Exercise directions >> Find each line in the records that contains the string "width" and copy those lines out in full.

Data in this exercise >>
================

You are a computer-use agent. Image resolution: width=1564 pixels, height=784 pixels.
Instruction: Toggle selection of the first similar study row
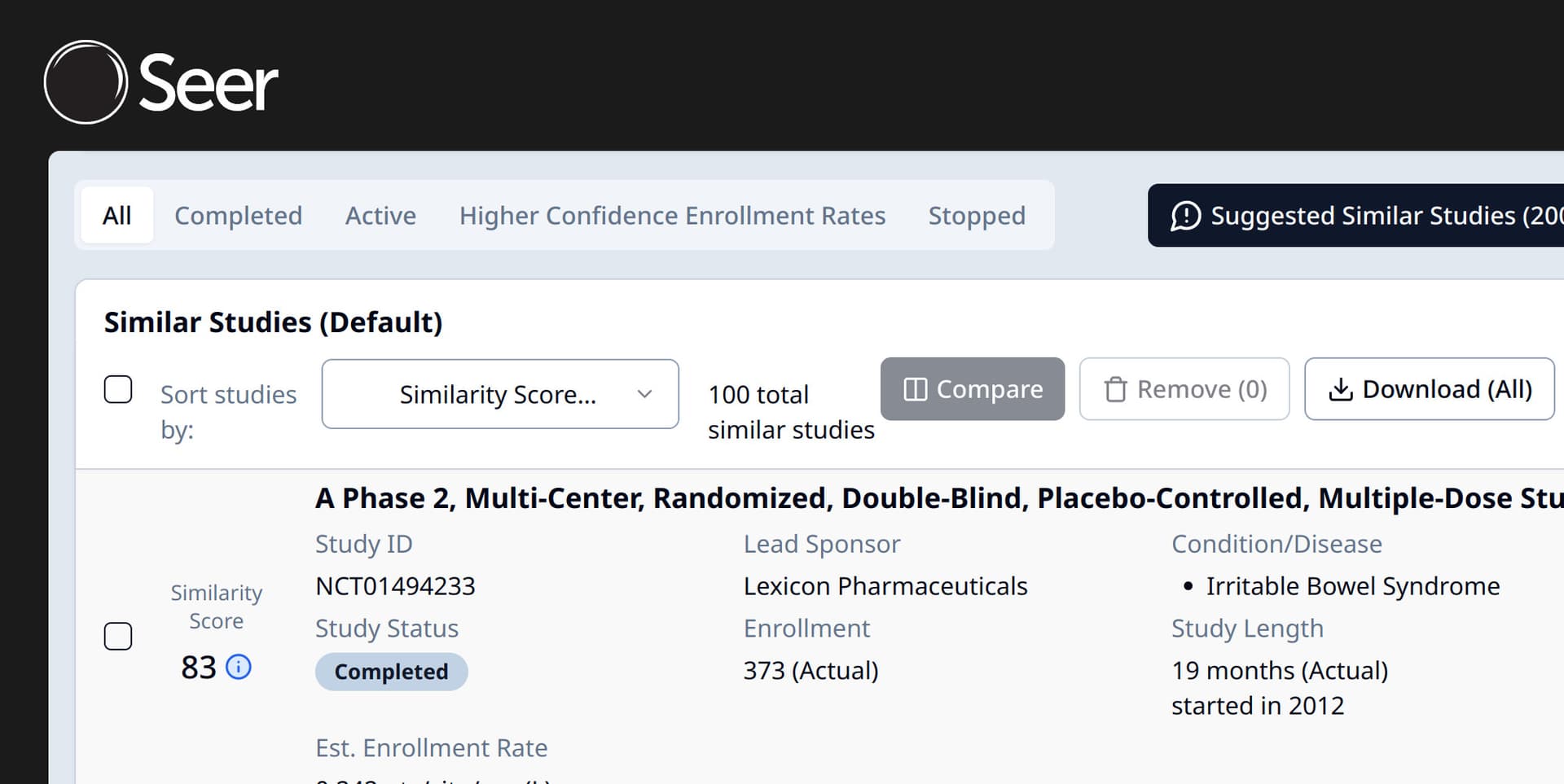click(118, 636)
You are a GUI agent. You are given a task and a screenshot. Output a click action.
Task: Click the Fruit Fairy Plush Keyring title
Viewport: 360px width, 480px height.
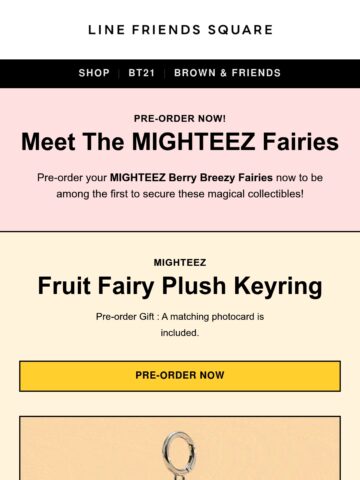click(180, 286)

================

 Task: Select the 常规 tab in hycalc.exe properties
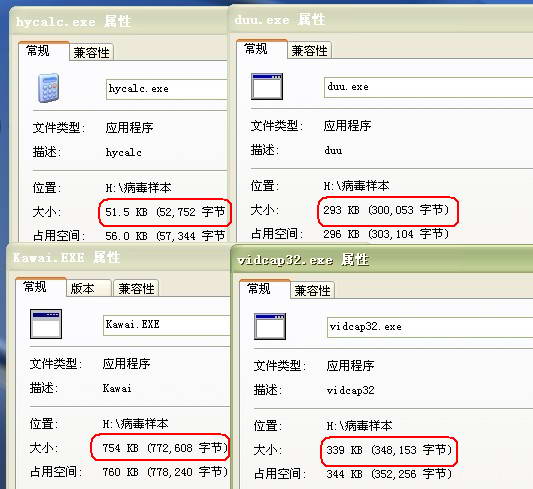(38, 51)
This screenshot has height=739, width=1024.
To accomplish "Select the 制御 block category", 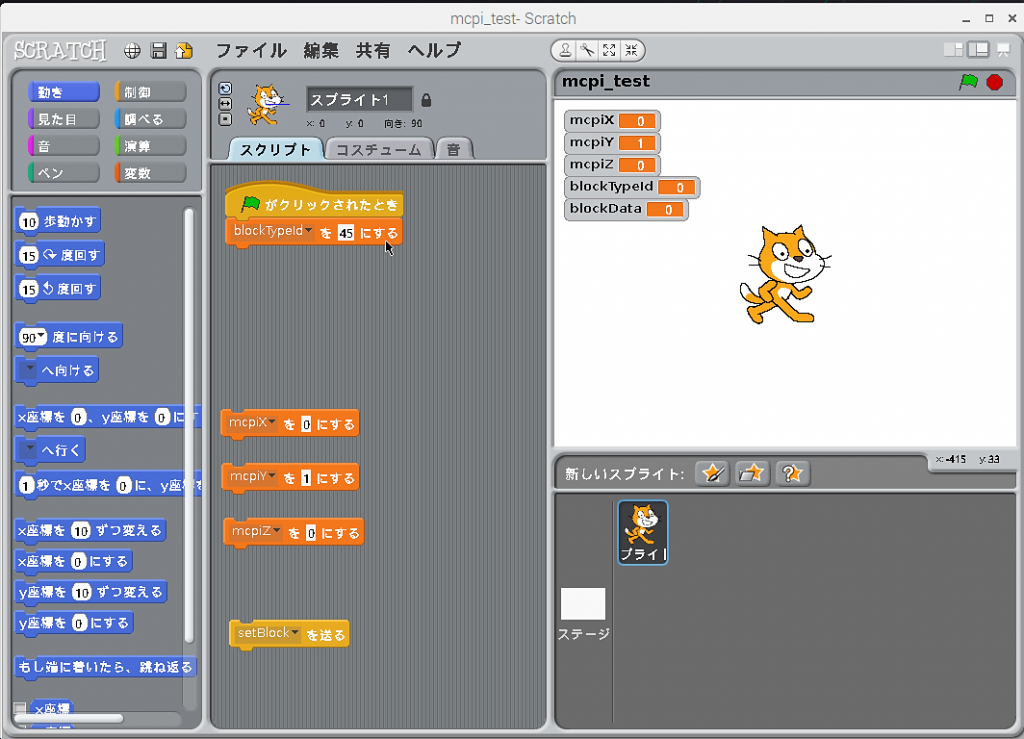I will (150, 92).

================

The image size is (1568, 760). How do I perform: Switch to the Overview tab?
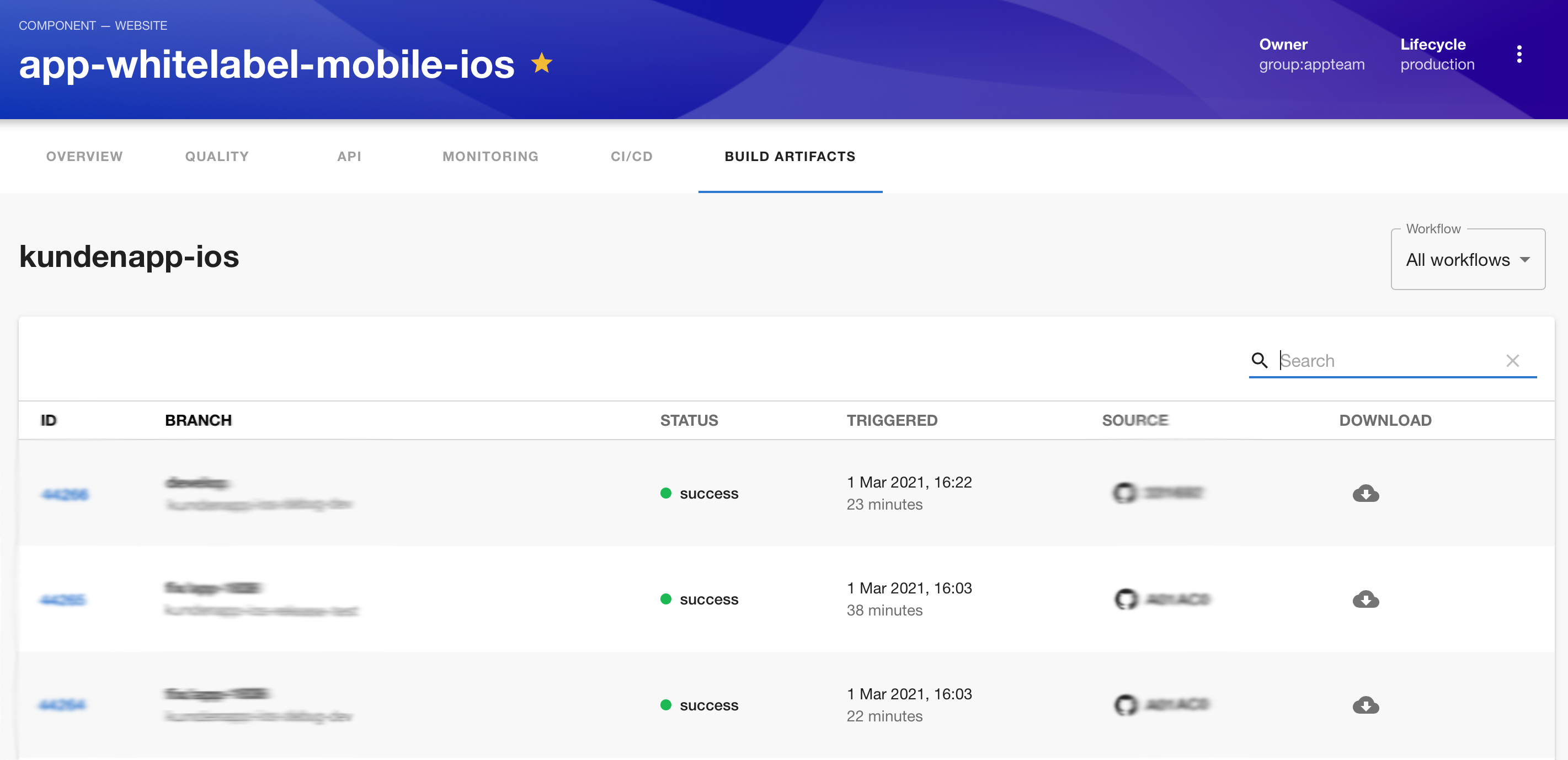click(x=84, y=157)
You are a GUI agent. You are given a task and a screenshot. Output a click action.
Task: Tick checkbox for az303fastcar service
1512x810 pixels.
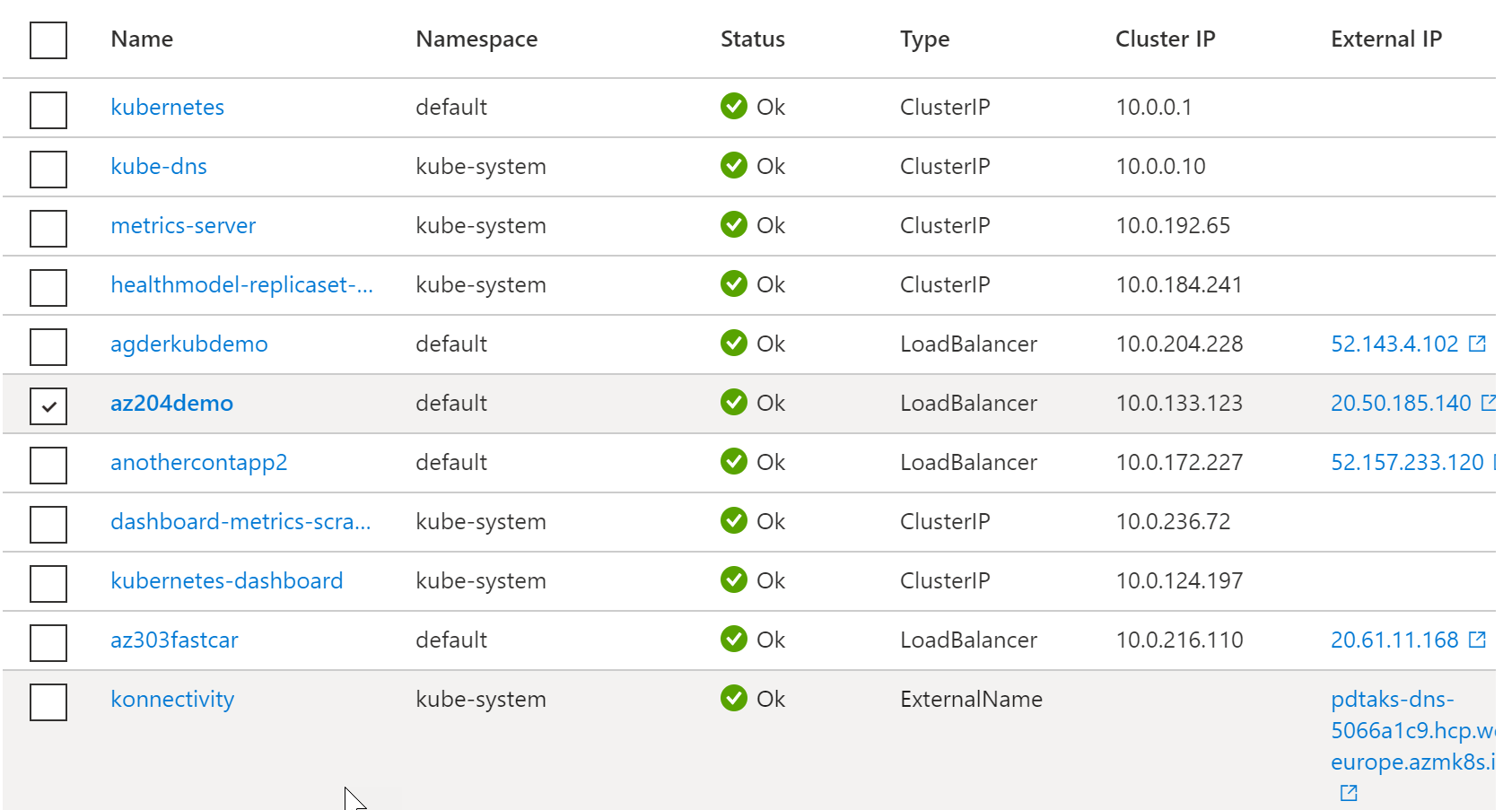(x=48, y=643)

================

Completed task >>
You are a computer-use agent. Image resolution: width=1564 pixels, height=784 pixels.
Viewport: 360px width, 480px height.
This screenshot has height=739, width=1024.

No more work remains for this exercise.